- Selected text -
Rate this Page

MXDynamicActivationMXWeightConfig#

class torchao.prototype.mx_formats.MXDynamicActivationMXWeightConfig(block_size: int = 32, activation_dtype: dtype = torch.float8_e4m3fn, weight_dtype: dtype = torch.float8_e4m3fn, kernel_preference: KernelPreference = KernelPreference.AUTO, scaling_mode: ScaleCalculationMode = ScaleCalculationMode.RCEIL)[source][source]#

MX Format Inference Quantization

This module provides support for running inference with float8 quantization using MX formats.

Requirements: - NVIDIA SM100+ hardware (Blackwell or newer) is required for execution - PyTorch 2.5+ for proper serialization support

Example (mxfp8):

import torch
import torch.nn as nn

from torchao.prototype.mx_formats.inference_workflow import (
    MXDynamicActivationMXWeightConfig,
)
from torchao.quantization import quantize_
from torchao.quantization.quantize_.common import KernelPreference

model = nn.Linear(32, 128, bias=False, dtype=torch.bfloat16, device="cuda")
config = MXDynamicActivationMXWeightConfig(
    activation_dtype=torch.float8_e4m3fn,
    weight_dtype=torch.float8_e4m3fn,
    kernel_preference=KernelPreference.AUTO,
)

- Collected material -
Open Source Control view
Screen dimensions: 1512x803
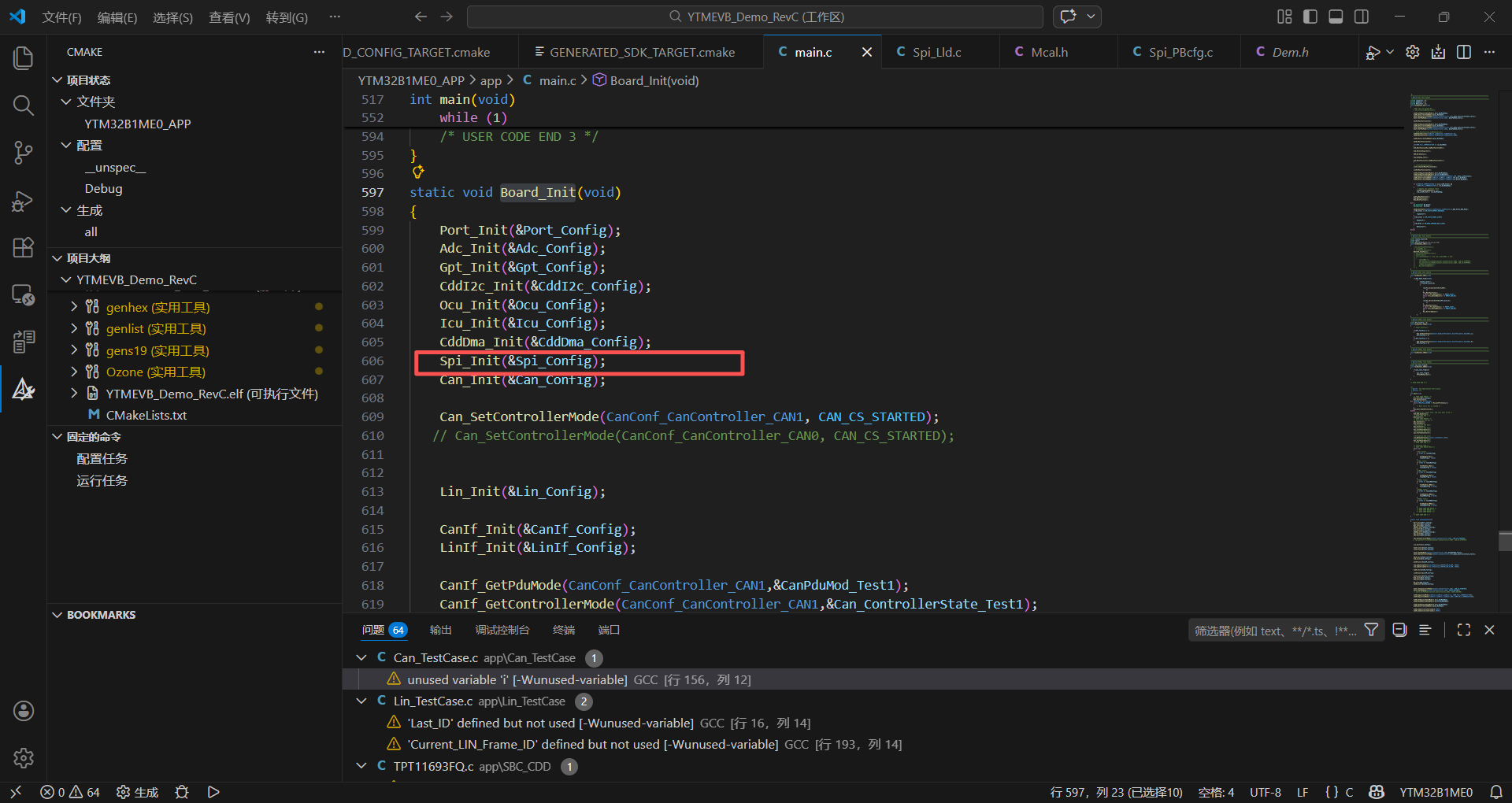coord(24,153)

- Tasks to complete -
A – Using the MX format inference quantization page, answer each question:
(i) What default value does the class signature give for block_size?
(ii) What hardware is required for execution?
(iii) In the example, what dtype is the nn.Linear model created with?
B – Carry the MX format inference quantization page forward from its last line.

- Final results -
A –
(i) 32
(ii) NVIDIA SM100+ hardware (Blackwell or newer)
(iii) torch.bfloat16

B –
quantize_(model, config=config)
model = torch.compile(model, fullgraph=True)

Example (mxfp4):

import torch
import torch.nn as nn

from torchao.prototype.mx_formats.inference_workflow import (
    MXDynamicActivationMXWeightConfig,
)
from torchao.quantization import quantize_
from torchao.quantization.quantize_.common import KernelPreference

model = nn.Linear(32, 128, bias=False, dtype=torch.bfloat16, device="cuda")
config = MXDynamicActivationMXWeightConfig(
    activation_dtype=torch.float4_e2m1fn_x2,
    weight_dtype=torch.float4_e2m1fn_x2,
    kernel_preference=KernelPreference.AUTO,
)
quantize_(model, config=config)
model = torch.compile(model, fullgraph=True)